Swimming pool experiment

For each subject, the mean of the pre-proprioceptive judgments was subtracted from the mean of the post-proprioceptive judgments and referred to as proprioceptive drift. Concerning the Embodiment questionnaire, we separately averaged ratings of “target” questions (1–3 statements that reveal the presence of the illusion) and ratings of the “control” statements (4–6 statements used as control, see Table 1)44. To compute the main effect of the subjective experience of owning the fake hand, we then subtracted the average of control ratings from the average of target ones45. Data were normalized in z scores separately for the proprioceptive drift and the body ownership questionnaire, calculated within-subjects across conditions (i.e., on ground synchronous, on ground asynchronous, water immersion synchronous, water immersion asynchronous).

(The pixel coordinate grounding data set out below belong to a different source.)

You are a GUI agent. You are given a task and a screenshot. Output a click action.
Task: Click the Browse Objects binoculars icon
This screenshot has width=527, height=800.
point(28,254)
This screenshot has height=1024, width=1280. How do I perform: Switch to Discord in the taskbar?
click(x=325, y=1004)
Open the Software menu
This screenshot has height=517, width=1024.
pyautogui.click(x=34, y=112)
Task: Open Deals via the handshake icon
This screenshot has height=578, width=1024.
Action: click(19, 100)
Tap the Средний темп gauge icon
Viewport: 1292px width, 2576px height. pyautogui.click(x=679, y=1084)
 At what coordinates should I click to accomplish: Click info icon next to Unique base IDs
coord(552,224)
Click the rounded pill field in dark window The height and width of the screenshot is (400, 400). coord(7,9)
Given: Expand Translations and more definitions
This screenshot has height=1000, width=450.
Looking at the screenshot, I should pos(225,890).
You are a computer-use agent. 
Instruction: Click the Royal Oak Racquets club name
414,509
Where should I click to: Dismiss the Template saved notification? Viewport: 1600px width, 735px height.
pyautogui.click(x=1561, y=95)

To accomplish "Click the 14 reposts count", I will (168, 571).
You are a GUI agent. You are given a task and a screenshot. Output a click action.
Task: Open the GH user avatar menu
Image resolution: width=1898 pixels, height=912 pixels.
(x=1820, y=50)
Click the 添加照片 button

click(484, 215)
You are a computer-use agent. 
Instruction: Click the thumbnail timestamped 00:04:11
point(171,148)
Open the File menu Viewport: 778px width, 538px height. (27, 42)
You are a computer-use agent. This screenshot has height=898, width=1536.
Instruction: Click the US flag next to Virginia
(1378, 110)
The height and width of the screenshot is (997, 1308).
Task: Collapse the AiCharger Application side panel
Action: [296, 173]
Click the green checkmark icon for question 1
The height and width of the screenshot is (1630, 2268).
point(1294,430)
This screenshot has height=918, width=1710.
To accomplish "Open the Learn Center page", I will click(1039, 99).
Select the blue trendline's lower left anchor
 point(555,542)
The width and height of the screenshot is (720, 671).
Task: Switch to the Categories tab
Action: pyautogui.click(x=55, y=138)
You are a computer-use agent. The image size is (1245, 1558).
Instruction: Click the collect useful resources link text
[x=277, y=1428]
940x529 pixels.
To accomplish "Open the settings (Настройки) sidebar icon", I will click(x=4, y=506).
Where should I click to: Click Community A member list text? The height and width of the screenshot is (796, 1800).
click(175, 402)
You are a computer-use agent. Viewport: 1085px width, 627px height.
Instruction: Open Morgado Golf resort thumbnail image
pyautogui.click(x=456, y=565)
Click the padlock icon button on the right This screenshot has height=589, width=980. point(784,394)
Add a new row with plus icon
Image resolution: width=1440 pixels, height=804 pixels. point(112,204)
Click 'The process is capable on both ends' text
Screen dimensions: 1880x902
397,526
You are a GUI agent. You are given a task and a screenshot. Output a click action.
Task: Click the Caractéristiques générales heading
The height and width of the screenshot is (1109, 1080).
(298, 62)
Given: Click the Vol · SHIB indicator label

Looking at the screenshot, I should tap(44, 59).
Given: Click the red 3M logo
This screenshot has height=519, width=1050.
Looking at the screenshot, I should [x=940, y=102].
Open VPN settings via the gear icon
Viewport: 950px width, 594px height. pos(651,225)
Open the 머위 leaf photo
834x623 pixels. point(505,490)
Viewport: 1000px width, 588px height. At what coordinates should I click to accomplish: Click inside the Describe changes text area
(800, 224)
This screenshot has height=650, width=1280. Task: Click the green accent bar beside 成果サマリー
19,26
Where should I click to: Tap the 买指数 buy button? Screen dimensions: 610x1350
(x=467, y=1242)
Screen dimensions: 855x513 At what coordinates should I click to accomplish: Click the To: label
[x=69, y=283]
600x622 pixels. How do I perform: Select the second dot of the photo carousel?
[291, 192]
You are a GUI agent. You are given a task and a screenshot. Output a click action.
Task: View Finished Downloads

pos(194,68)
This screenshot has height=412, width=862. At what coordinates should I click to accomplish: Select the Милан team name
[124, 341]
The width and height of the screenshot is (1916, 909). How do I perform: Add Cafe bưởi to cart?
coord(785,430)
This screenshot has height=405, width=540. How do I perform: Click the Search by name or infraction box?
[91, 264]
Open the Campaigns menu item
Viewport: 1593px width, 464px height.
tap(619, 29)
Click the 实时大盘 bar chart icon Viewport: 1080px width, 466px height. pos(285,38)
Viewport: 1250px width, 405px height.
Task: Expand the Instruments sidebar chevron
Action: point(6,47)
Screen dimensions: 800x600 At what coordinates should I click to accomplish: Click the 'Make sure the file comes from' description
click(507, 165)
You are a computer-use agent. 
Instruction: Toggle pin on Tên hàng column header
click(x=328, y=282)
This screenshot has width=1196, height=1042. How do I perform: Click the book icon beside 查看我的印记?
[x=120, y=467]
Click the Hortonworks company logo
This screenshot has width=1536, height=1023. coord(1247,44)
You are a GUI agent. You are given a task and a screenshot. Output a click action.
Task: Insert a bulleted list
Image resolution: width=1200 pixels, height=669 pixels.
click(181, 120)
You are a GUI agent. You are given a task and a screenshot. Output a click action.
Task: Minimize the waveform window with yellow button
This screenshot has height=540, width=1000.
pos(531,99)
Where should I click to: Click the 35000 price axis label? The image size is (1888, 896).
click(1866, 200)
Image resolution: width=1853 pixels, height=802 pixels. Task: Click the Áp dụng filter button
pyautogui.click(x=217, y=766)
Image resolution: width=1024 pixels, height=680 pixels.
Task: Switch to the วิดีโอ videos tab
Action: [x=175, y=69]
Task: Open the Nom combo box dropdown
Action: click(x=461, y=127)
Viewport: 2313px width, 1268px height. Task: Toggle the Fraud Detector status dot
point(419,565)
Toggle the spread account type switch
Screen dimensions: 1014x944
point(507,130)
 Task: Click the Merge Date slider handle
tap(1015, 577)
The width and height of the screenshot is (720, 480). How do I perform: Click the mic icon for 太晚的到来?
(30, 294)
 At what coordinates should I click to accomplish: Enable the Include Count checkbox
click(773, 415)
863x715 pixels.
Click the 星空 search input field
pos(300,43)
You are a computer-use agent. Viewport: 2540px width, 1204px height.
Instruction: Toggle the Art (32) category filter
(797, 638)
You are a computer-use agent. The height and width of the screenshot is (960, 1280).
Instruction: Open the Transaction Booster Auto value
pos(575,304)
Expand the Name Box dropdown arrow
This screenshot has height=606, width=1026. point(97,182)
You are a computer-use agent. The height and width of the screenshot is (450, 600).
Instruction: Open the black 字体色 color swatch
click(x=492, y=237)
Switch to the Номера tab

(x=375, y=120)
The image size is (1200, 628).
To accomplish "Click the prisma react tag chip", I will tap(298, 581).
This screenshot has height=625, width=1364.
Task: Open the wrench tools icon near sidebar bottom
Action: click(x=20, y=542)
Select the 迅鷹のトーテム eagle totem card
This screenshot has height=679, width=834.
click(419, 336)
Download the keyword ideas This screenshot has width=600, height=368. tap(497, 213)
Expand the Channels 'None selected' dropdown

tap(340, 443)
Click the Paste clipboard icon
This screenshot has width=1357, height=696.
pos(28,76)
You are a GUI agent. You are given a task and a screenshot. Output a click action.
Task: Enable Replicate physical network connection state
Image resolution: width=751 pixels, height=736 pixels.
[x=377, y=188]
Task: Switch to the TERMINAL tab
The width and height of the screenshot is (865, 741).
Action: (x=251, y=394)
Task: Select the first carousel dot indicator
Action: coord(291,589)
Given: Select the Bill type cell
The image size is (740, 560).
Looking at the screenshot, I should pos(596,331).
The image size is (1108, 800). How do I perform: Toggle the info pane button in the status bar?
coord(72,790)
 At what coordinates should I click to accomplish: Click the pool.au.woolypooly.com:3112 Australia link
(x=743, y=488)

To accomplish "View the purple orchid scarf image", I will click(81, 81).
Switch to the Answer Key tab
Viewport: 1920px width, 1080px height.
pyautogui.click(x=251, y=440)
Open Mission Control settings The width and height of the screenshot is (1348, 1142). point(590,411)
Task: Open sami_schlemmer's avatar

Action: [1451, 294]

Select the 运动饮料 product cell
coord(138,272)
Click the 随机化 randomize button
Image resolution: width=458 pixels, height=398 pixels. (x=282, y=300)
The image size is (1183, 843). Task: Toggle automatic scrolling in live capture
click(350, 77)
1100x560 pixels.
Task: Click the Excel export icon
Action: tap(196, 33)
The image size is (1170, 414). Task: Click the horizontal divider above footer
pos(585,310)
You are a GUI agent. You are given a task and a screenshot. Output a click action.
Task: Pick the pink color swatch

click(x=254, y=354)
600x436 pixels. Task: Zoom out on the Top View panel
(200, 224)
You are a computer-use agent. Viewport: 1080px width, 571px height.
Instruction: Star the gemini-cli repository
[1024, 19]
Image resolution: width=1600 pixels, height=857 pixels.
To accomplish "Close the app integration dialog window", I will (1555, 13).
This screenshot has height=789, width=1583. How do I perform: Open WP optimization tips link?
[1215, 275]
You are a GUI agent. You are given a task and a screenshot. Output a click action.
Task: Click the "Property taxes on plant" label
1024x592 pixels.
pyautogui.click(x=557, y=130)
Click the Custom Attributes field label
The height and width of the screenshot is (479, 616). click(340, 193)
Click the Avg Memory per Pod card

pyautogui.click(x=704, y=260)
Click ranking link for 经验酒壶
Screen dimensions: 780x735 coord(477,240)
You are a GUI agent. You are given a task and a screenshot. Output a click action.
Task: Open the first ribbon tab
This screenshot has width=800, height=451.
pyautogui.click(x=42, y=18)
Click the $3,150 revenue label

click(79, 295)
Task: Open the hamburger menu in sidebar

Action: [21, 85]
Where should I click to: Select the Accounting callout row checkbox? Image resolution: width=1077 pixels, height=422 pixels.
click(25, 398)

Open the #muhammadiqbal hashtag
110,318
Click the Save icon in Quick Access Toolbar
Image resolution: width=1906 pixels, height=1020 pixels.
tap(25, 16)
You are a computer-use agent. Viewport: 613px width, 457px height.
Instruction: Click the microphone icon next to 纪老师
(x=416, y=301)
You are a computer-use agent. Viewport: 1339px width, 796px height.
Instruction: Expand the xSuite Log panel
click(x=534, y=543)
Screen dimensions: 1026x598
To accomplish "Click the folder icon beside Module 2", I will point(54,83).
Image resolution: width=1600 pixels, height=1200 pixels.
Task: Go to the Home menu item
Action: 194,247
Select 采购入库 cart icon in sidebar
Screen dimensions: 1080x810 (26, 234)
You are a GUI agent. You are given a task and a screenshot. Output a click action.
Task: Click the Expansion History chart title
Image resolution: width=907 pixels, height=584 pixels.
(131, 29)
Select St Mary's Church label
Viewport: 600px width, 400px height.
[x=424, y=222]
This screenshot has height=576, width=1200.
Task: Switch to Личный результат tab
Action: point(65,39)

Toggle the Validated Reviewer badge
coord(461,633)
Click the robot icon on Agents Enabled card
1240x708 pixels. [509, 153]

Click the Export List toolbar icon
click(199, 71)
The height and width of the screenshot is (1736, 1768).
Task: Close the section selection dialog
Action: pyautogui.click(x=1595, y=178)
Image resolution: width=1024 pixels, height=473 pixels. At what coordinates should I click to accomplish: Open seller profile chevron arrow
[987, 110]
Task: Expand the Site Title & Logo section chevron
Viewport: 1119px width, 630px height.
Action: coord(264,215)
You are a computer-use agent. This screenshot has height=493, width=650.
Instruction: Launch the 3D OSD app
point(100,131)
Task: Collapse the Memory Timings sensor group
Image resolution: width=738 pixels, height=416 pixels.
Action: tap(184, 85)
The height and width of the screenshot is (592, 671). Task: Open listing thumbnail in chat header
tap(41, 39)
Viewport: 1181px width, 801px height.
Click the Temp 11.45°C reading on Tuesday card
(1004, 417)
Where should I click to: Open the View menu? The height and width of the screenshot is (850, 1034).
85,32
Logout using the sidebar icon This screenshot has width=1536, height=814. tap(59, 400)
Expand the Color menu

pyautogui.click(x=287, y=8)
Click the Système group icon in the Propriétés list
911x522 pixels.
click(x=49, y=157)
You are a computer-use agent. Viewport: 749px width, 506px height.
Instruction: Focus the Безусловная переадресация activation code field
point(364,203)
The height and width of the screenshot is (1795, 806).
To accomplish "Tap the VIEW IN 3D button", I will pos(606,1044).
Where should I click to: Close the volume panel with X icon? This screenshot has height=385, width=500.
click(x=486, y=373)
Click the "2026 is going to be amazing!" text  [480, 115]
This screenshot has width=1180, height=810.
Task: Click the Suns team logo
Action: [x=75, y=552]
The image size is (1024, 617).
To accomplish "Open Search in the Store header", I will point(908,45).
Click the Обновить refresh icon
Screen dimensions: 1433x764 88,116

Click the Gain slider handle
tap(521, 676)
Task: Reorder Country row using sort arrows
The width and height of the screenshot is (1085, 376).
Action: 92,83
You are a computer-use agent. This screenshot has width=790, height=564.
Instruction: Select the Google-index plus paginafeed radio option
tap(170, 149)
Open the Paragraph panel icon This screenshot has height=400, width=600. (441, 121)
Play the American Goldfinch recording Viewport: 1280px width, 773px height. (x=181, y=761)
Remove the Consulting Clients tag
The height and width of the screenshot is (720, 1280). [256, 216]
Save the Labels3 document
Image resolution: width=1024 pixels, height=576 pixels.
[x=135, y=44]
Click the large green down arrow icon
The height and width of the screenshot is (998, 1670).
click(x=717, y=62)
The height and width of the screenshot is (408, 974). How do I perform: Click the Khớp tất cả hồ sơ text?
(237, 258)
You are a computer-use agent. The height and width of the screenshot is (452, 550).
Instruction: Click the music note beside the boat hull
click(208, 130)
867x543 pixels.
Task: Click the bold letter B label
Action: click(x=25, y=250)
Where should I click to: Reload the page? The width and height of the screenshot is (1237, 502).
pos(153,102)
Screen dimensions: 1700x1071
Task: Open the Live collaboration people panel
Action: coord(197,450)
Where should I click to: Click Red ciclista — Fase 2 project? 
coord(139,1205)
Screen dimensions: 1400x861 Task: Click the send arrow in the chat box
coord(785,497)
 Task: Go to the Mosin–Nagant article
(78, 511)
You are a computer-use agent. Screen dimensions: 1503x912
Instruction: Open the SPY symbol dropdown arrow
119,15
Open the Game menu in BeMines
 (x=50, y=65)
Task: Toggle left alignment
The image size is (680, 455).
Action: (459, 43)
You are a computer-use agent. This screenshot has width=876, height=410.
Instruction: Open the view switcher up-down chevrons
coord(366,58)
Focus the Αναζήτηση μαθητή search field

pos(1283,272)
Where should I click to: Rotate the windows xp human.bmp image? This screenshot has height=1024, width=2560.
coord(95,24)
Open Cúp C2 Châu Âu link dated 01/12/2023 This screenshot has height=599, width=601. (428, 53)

We partially adopted the same analyses employed in the Parabolic flight experiment, and we ran LMM analysis with all the judgments about the hand location (i.e., proprioceptive drift) as dependent variable in R (version 4.0.0, https://www.r-project.org/), using the lme4 package43. We parameterized the variable into the combined variable Gravity (on ground; water immersion) and Condition (synchronous; asynchronous), resulting in the following conditions: on ground synchronous; on ground asynchronous; water immersion synchronous; water immersion asynchronous. Similarly to the parabolic flight experiment, we investigated the main effects of Gravity (on ground; water immersion, irrespective of the condition) and Condition (synchronous vs asynchronous, irrespective of the gravity), and then the specific effects within the Gravity Condition parameterization. In Fig. 2g–i, we reported z and p values for each analysis. Concerning the embodiment questionnaire, since it requires only one rating for each question, the random factor Subject was not employed, and therefore we employed a generalized linear model, i.e., a 2 × 2 repeated measures ANOVA with Gravity (two levels: on ground; water immersion) and Condition (two levels: synchronous; asynchronous) as within-subjects factors, performed with Statistica software 8.0 (StatSoft, Inc., Tulsa, OK, USA). According to Shapiro–Wilk test, residuals were normally distributed (p > 0.05). Post hoc comparisons were performed employing Newman–Keuls’s test. Figure 2j–l reports F and p values.